→ **Provided records**
★ ★ ★ ★ ★

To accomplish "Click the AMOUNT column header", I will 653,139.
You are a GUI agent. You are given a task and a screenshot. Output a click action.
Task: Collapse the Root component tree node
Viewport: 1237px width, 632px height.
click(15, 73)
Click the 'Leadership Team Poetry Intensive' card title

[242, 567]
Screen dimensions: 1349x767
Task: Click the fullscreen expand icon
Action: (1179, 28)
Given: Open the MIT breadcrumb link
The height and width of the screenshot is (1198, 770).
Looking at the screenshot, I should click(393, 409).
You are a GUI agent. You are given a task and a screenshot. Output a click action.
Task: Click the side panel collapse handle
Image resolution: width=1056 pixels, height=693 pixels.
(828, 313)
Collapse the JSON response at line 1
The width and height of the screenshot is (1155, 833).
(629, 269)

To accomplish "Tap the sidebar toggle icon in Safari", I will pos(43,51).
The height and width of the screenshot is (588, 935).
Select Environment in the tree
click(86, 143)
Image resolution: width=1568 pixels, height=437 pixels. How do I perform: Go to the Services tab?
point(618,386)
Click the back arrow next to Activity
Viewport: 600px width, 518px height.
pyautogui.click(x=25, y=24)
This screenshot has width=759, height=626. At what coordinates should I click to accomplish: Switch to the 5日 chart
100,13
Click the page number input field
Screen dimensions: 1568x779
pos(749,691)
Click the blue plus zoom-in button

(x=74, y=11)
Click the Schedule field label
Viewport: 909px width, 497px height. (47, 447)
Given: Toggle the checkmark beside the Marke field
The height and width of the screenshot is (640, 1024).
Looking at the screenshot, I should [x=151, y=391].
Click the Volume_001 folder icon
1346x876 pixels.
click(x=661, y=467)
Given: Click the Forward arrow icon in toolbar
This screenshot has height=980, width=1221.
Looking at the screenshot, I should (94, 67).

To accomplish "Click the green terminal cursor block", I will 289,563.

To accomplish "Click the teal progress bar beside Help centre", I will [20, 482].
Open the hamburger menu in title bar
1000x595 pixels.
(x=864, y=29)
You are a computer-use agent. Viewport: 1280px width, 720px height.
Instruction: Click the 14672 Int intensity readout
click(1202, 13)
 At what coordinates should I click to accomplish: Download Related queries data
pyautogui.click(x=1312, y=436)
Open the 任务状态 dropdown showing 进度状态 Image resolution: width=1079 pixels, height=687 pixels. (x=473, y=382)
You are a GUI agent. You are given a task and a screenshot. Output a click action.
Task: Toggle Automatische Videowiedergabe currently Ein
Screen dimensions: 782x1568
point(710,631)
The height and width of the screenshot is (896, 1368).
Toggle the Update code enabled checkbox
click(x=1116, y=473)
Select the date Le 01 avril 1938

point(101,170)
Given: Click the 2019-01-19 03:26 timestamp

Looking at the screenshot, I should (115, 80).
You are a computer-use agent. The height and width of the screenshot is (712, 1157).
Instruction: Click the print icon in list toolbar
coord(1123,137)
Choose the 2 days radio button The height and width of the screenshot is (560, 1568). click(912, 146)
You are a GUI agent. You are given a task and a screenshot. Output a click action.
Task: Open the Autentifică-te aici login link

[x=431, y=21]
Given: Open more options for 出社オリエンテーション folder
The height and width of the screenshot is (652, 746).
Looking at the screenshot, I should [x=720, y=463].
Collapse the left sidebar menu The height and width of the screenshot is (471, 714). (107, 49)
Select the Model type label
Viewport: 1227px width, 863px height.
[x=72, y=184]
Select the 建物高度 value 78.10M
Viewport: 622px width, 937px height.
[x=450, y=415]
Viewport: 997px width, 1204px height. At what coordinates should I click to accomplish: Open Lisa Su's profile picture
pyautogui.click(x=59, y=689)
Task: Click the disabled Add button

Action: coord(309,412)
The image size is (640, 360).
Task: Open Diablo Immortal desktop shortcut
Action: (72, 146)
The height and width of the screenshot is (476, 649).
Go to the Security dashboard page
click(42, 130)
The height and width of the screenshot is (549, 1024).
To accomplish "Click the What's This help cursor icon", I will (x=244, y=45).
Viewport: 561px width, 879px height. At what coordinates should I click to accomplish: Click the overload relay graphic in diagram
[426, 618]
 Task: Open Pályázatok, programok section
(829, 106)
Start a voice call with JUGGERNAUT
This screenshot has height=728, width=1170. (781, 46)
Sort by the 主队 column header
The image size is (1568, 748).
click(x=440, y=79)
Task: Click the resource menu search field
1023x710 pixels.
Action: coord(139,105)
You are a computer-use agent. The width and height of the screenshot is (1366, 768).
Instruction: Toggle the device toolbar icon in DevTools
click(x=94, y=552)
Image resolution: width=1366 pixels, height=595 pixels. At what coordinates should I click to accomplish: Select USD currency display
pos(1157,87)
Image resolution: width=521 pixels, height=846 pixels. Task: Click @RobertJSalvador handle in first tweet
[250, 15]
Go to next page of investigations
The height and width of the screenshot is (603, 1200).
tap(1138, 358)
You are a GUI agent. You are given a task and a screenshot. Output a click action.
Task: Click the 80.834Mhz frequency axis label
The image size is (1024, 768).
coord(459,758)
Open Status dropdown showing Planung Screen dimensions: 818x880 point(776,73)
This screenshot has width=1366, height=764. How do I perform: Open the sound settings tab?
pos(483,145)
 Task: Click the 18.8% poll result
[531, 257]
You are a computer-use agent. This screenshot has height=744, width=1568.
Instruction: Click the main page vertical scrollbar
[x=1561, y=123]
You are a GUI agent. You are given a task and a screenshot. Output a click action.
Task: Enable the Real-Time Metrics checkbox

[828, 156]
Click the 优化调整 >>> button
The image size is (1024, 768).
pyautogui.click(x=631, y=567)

★ ★ ★ ★ ★

→ **Task prompt**
Take the lines from the first line of the listing to the line containing "Given: Open the MIT breadcrumb link". Please print them exactly, ends included, with nothing else.

→ **Exercise output**
To accomplish "Click the AMOUNT column header", I will 653,139.
You are a GUI agent. You are given a task and a screenshot. Output a click action.
Task: Collapse the Root component tree node
Viewport: 1237px width, 632px height.
click(15, 73)
Click the 'Leadership Team Poetry Intensive' card title

[242, 567]
Screen dimensions: 1349x767
Task: Click the fullscreen expand icon
Action: (1179, 28)
Given: Open the MIT breadcrumb link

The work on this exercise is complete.